Yokota et al. (2024, JSMJ) proposed effectively utilizing operational meso-ensemble prediction systems (MEPS) to reduce the computational cost of ensemble forecasting while developing a flow-dependent 3DVAR, demonstrating the crucial role of MEPS in improving the accuracy of heavy rainfall predictions. However, external institutions outside the Japan Meteorological Agency (JMA) must rely on MEPS provided by the Meteorological Business Support Center (MBSC), where basic variables (wind, pressure, temperature, and humidity) are thinned to reduce data size, making direct use of MEPS as initial conditions for ensemble prediction difficult.

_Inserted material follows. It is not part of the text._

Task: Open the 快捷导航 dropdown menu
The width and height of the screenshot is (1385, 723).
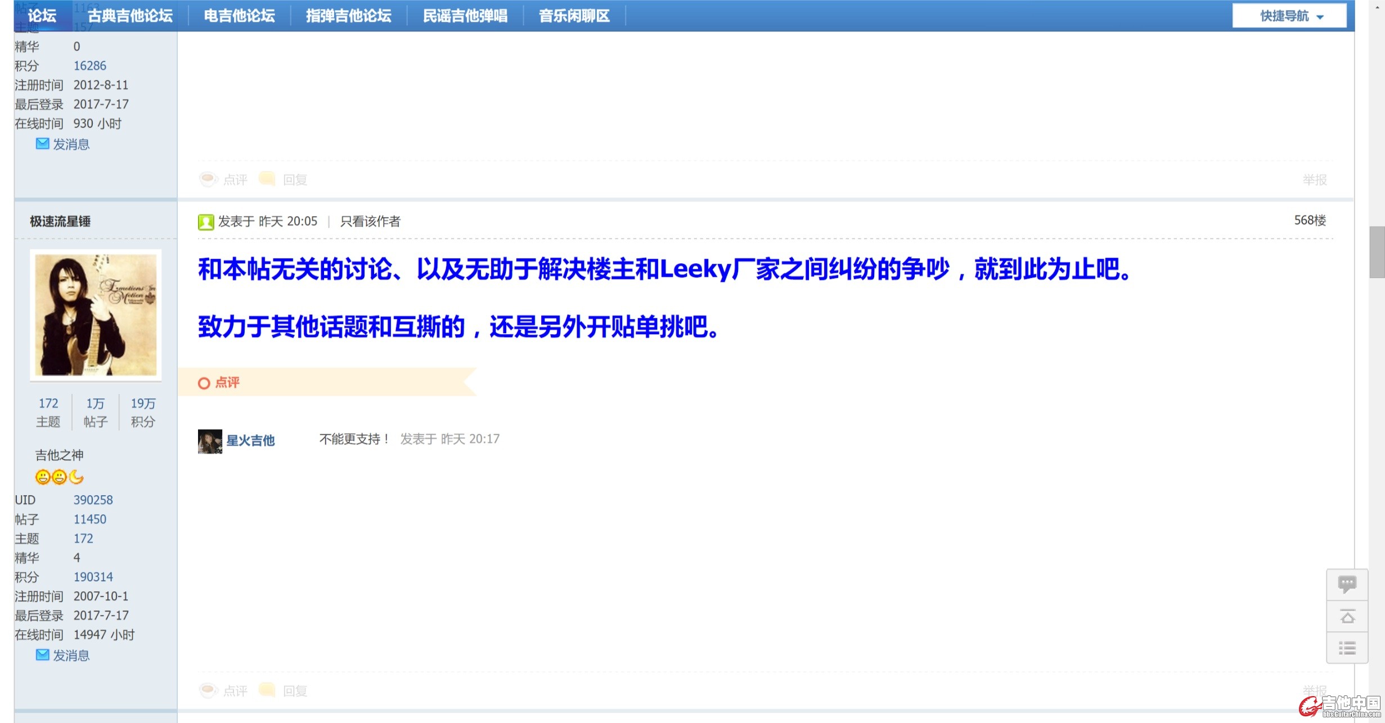Action: (x=1289, y=16)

In this study, we developed a method to achieve a 21-member ensemble prediction by combining forecasts from the mesoscale model (MSM) with the Meso-Ensemble Prediction System (MEPS) provided by the Meteorological Business Support Center (MBSC). The procedure is as follows:
Calculate the ensemble mean and perturbations of the 21 MEPS members. At this stage, relative humidity is converted to water vapor mixing ratio. Use MSM as the ensemble mean and apply the perturbations obtained in step (1) to generate 21 members (Member 1 is approximately the same as MSM but not exactly identical). If the water vapor mixing ratio becomes negative after perturbation, it is set to 0 kg/kg. Convert temperature and water vapor mixing ratio to relative humidity for each member. If saturation occurs, the water vapor mixing ratio is adjusted to the saturation mixing ratio. Apply steps (1) and (2) to surface data, specifically horizontal wind speed and temperature. Since MEPS includes forecasts at 3-hour intervals, repeat steps (1)–(4) for the forecast data and use them as lateral boundary conditions for CReSS simulations.

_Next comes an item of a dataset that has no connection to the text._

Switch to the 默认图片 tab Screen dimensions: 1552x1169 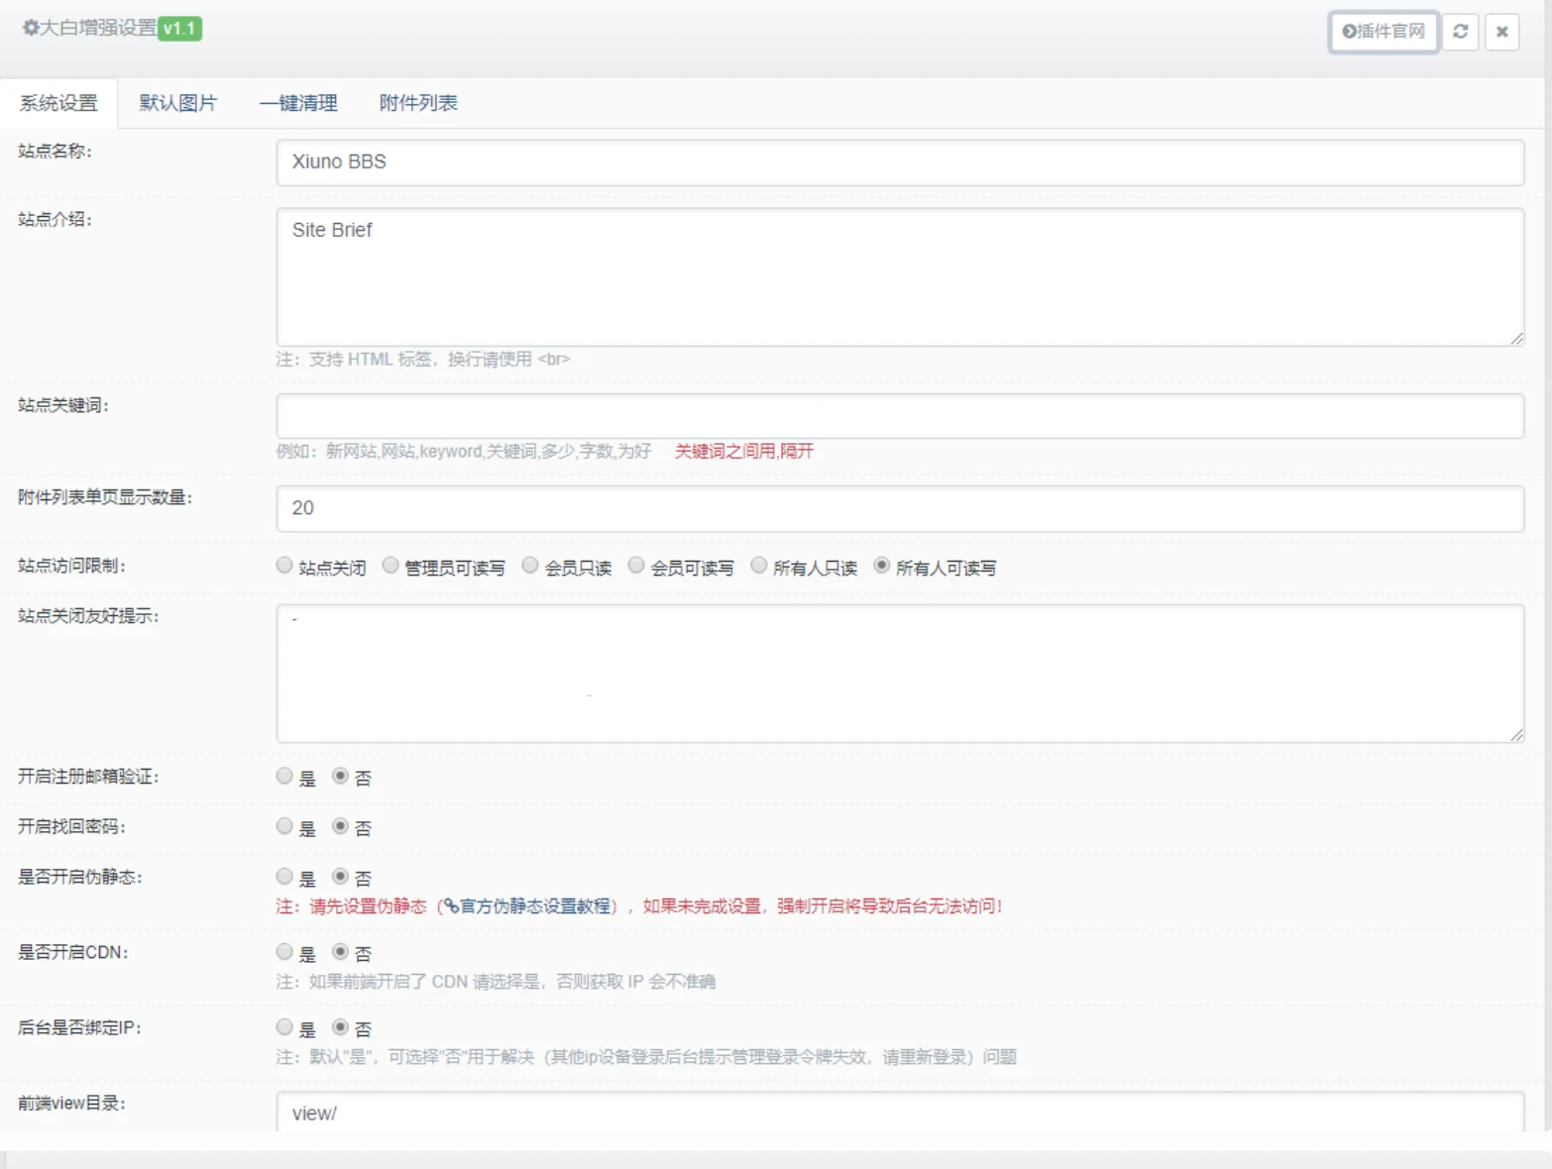(178, 102)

For a linear rainband event that occurred in Kumamoto Prefecture on July 3, 2023, we conducted a 3-hour forecast using MEPS at 00 UTC. The initial analysis was performed with a horizontal resolution of 3 km, covering the entire Kyushu region (312 km × 360 km × 50 layers, model top = 20.6 km). Figure 1 (left) shows the 3-hour accumulated rainfall from XRAIN (provided by the Ministry of Land, Infrastructure, Transport, and Tourism), while Figure 1 (right) shows the ensemble mean of the 3-hour accumulated rainfall. The area with rainfall exceeding 50 mm was generally predicted correctly, but CReSS predicted the location of heavy rainfall exceeding 100 mm slightly to the north.

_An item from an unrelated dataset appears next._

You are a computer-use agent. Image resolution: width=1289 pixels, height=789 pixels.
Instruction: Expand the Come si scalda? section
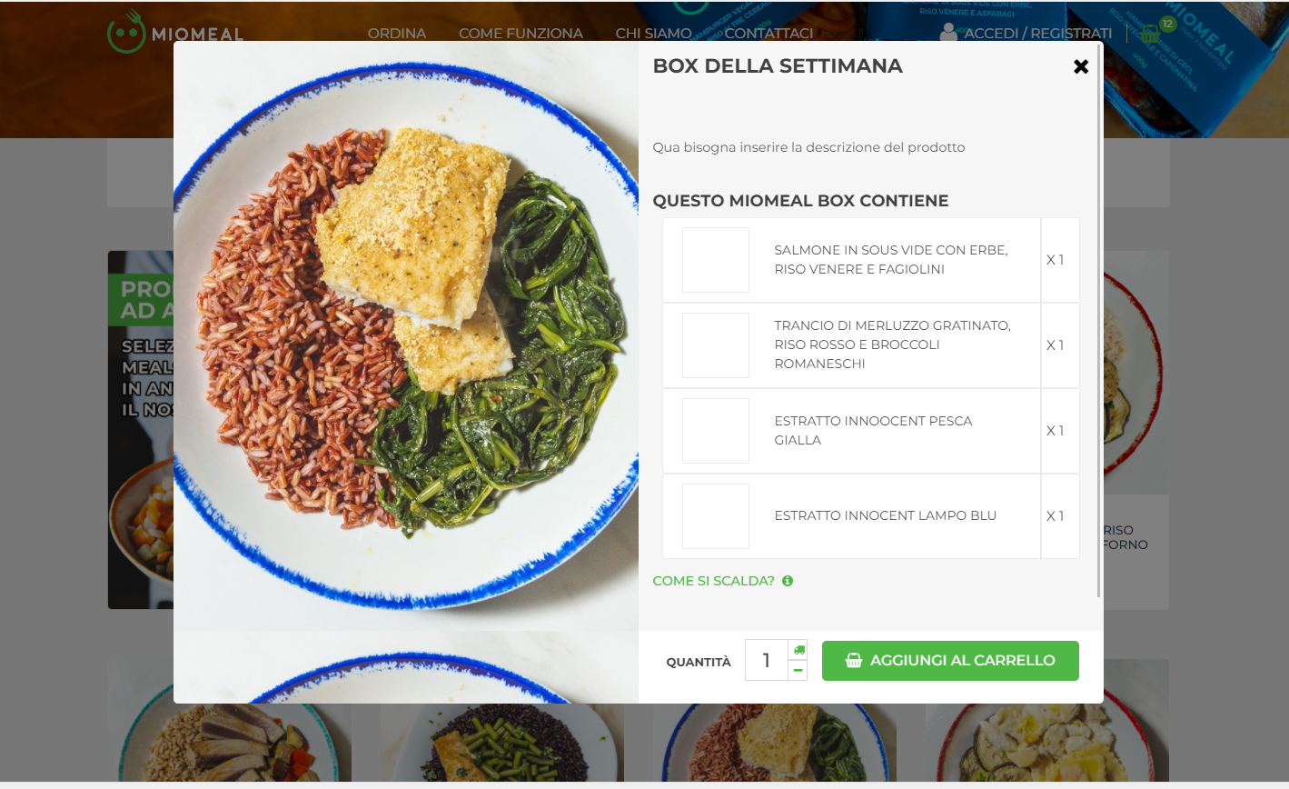coord(713,581)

Figure 2 displays the spread of various variables at 03 UTC, with the top row showing CReSS and the bottom row showing MEPS. From left to right, the variables presented are the east-west wind component, north-south wind component, potential temperature (temperature in MEPS), and water vapor mixing ratio. The spread in CReSS is generally more localized than in MEPS, and it is concentrated around areas where heavy rainfall was predicted. Since the resolutions of MEPS and CReSS differ, an exact match is not expected. However, understanding these characteristic differences is the objective of this study for future development of flow-dependent 3DVAR.
In the future, we plan to compare the assimilation increments obtained using LETKF with pseudo-observation data at 03 UTC and those obtained using En-3DVAR.